• **Exercise details**: Lines to restate from the data below: from the one containing "Task: Click the first line of card body text" to the one containing "Viewport: 320px width, 178px height.", both included. Give them again exactly, and only them.

• **Data shown**:
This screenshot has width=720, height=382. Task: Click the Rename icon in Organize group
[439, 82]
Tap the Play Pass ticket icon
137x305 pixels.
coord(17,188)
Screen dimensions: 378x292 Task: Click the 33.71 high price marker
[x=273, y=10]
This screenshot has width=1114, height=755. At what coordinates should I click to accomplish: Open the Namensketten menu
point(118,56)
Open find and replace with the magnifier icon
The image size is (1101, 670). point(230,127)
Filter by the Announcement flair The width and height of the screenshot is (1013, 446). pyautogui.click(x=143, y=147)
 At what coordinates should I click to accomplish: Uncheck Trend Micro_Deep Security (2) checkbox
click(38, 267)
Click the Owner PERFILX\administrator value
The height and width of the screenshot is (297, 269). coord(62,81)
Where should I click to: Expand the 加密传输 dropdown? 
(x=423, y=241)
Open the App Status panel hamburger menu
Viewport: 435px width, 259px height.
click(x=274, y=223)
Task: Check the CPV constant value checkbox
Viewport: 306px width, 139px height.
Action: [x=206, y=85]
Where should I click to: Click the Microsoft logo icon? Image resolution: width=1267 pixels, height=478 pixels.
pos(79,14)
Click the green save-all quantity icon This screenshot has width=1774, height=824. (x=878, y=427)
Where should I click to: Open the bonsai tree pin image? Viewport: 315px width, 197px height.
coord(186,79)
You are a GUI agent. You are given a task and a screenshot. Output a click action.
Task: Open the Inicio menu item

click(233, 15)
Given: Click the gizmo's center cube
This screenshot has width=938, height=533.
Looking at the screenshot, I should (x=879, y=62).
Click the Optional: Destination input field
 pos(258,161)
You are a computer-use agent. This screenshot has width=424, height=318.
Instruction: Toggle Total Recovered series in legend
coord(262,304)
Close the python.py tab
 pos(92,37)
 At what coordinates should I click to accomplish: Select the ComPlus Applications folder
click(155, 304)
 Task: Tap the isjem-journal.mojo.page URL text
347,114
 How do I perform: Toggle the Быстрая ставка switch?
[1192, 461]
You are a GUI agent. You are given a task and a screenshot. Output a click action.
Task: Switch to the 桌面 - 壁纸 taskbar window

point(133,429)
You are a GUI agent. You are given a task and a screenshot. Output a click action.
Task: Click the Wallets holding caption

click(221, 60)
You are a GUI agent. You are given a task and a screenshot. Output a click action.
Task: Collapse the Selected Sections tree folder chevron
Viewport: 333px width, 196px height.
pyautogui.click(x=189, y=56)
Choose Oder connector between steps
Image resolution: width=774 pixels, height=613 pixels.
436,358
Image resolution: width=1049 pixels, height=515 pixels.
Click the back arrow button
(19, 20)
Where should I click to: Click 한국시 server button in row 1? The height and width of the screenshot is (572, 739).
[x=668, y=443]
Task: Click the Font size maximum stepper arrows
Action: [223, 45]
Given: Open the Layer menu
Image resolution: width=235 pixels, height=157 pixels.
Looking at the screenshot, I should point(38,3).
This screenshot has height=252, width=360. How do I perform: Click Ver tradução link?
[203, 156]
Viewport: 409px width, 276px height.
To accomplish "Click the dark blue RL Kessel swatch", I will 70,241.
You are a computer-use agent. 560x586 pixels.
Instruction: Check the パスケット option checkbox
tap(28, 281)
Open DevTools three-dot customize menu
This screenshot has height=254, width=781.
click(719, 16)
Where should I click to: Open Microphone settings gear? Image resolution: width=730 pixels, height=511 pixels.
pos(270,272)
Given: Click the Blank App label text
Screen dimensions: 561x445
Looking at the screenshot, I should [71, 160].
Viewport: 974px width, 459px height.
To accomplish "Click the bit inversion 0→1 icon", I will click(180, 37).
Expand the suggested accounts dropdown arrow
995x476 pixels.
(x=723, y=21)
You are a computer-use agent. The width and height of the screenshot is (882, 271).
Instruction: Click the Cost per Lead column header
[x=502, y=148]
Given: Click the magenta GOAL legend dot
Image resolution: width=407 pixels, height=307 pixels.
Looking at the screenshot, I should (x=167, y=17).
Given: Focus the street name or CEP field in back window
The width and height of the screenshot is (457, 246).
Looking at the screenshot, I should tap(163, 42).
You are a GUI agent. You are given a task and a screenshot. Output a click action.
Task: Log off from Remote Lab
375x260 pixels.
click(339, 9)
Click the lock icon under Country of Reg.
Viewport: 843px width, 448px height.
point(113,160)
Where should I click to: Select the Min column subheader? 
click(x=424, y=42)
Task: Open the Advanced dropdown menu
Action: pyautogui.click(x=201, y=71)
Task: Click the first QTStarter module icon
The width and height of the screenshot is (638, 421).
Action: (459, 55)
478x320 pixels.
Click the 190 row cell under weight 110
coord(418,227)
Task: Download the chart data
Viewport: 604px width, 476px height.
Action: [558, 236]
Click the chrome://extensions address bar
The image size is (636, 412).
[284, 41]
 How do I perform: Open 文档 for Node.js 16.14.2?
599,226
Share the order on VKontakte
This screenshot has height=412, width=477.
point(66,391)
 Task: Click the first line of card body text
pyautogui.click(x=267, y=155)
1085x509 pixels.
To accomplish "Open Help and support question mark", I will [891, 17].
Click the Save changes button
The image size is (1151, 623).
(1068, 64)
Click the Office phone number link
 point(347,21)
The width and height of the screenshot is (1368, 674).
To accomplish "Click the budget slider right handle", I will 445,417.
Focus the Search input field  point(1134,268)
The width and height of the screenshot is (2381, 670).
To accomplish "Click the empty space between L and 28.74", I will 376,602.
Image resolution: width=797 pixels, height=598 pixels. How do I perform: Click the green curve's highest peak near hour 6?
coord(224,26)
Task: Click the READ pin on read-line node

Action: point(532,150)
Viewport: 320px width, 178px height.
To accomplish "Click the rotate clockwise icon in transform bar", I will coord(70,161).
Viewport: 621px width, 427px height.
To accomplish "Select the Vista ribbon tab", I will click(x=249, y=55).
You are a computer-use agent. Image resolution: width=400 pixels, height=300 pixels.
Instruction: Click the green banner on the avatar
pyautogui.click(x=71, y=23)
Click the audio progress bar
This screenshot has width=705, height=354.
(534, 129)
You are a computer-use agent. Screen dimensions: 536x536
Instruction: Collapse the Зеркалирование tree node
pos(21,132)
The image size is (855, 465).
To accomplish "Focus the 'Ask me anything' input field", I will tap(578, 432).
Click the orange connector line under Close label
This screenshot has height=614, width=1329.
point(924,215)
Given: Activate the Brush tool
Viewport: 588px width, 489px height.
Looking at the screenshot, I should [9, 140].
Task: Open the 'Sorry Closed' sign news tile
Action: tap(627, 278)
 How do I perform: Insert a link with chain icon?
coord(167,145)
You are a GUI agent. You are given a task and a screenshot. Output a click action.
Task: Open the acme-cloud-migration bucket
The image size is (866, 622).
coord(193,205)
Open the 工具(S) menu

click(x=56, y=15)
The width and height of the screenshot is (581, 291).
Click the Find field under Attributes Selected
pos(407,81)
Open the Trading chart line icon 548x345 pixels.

• **Answer section**:
 Task: Click the first line of card body text
pyautogui.click(x=267, y=155)
1085x509 pixels.
To accomplish "Open Help and support question mark", I will [891, 17].
Click the Save changes button
The image size is (1151, 623).
(1068, 64)
Click the Office phone number link
 point(347,21)
The width and height of the screenshot is (1368, 674).
To accomplish "Click the budget slider right handle", I will 445,417.
Focus the Search input field  point(1134,268)
The width and height of the screenshot is (2381, 670).
To accomplish "Click the empty space between L and 28.74", I will 376,602.
Image resolution: width=797 pixels, height=598 pixels. How do I perform: Click the green curve's highest peak near hour 6?
coord(224,26)
Task: Click the READ pin on read-line node

Action: point(532,150)
Viewport: 320px width, 178px height.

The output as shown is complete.